Robbins admitted that he made fraudulent representations in his communication with investors in the scheme.  The false representations include telling them he had spent 11 years developing an algorithm for foreign currency trading which allowed him to average returns of 5 percent to 30 percent per month; representing to them that he worked for a bank in Germany around 2005 where he was on contract to help the bank develop algorithms for their traders to use; that he used more than 13 different brokerage firms in different countries to facilitate his foreign currency trading program; assuring them that his trading program was compliant with the laws of the Commodities Futures Trading Commission; and promising that people who invested with him would never lose more than 5 percent of the net equity in their trading account due to “stop loss” measures.

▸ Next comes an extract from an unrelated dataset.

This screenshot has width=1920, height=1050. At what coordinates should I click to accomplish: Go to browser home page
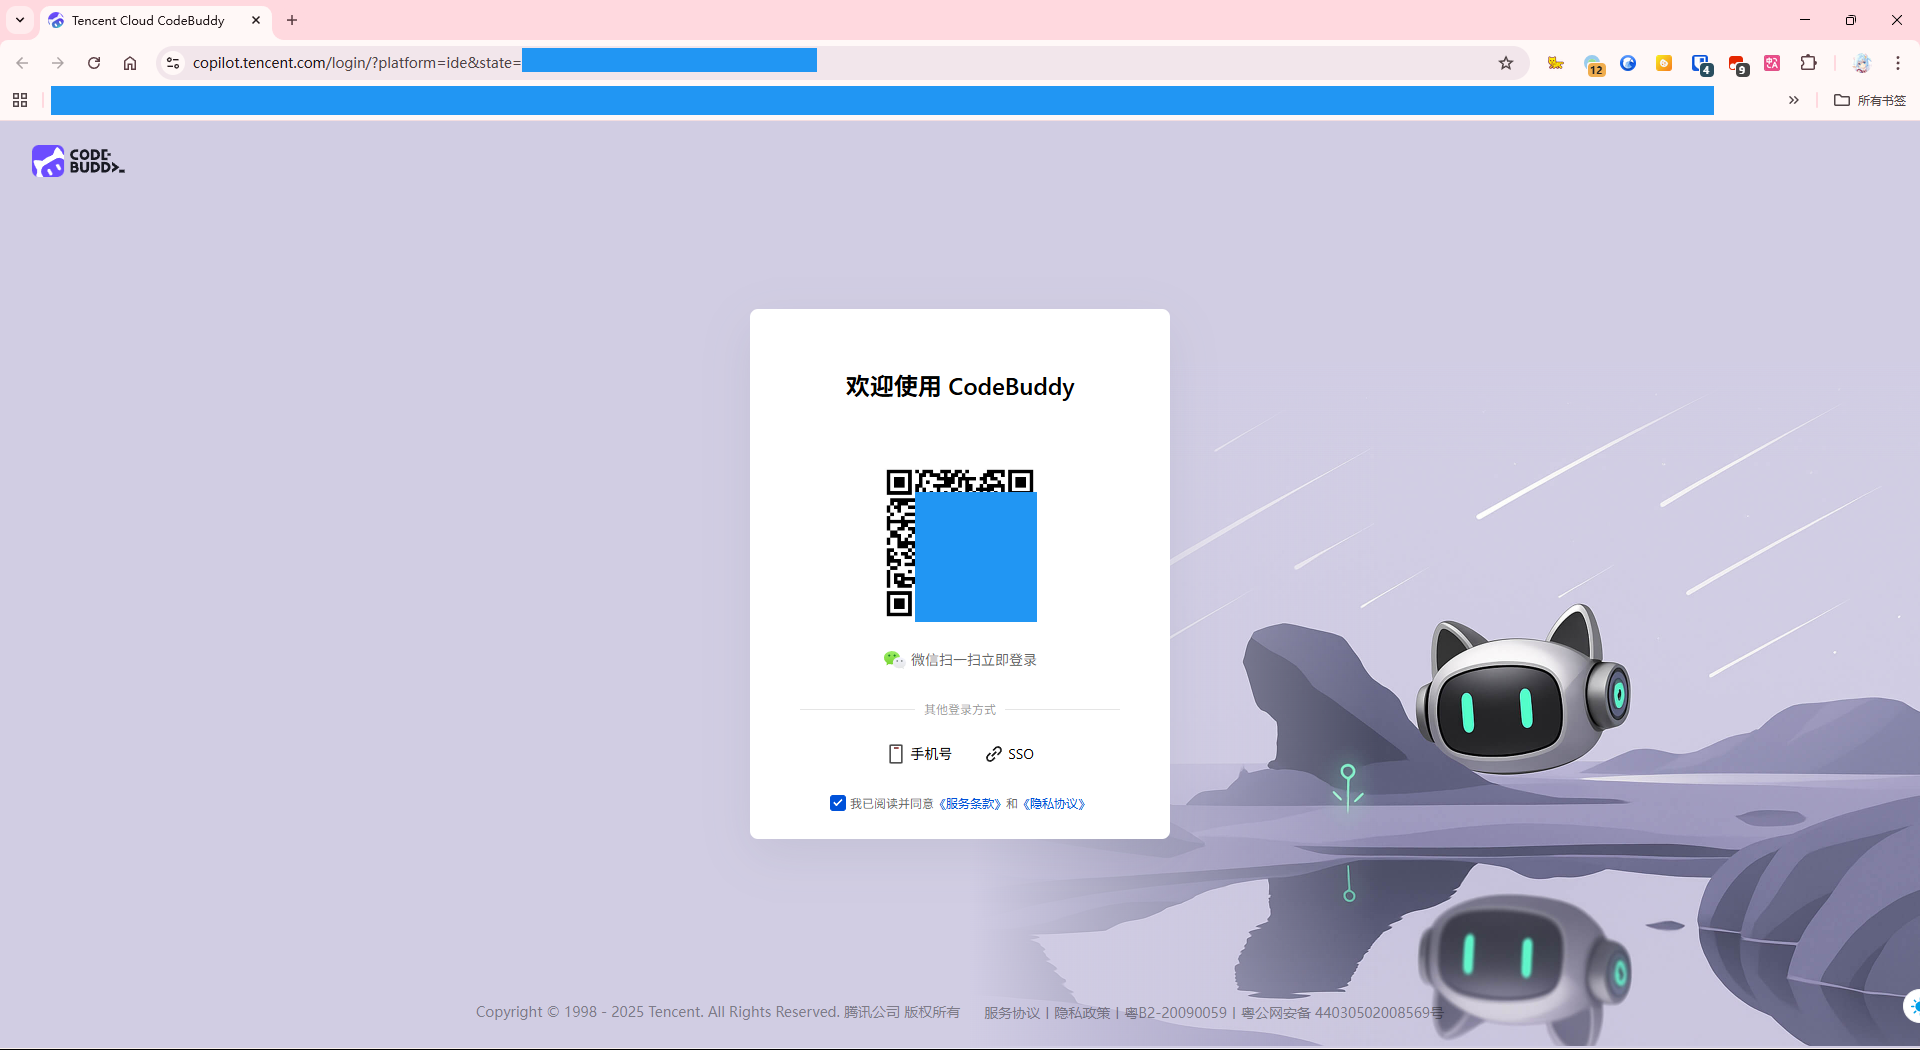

He made the false representations knowing he was not providing a legitimate investment; that he had lost nearly all of the investor money; and he was using a portion of the investor money on personal living expenses; and no significant investment returns were generated.

Robbins was charged with securities fraud and money laundering in a Felony Information filed earlier this month.  Sentencing in the case is set for Nov. 30, 2020, at 2 p.m. before U.S. District Judge Dee Benson. The potential maximum sentence for securities fraud is 20 years in prison and a fine of $250,000.  Money laundering carries a potential 10-year sentence and a fine of $250,000. 

This is Robbins’ second federal conviction for a fraud scheme.  He was sentenced to 60 months in federal prison in June 2011 and ordered to pay $2,462,207 in restitution to victim investors after pleading guilty to conspiracy in another investment fraud scheme.

Assistant U.S. Attorneys in the Utah U.S. Attorney’s Office are prosecuting the case.  Special agents of the FBI and IRS-Criminal Investigation are conducting the investigation.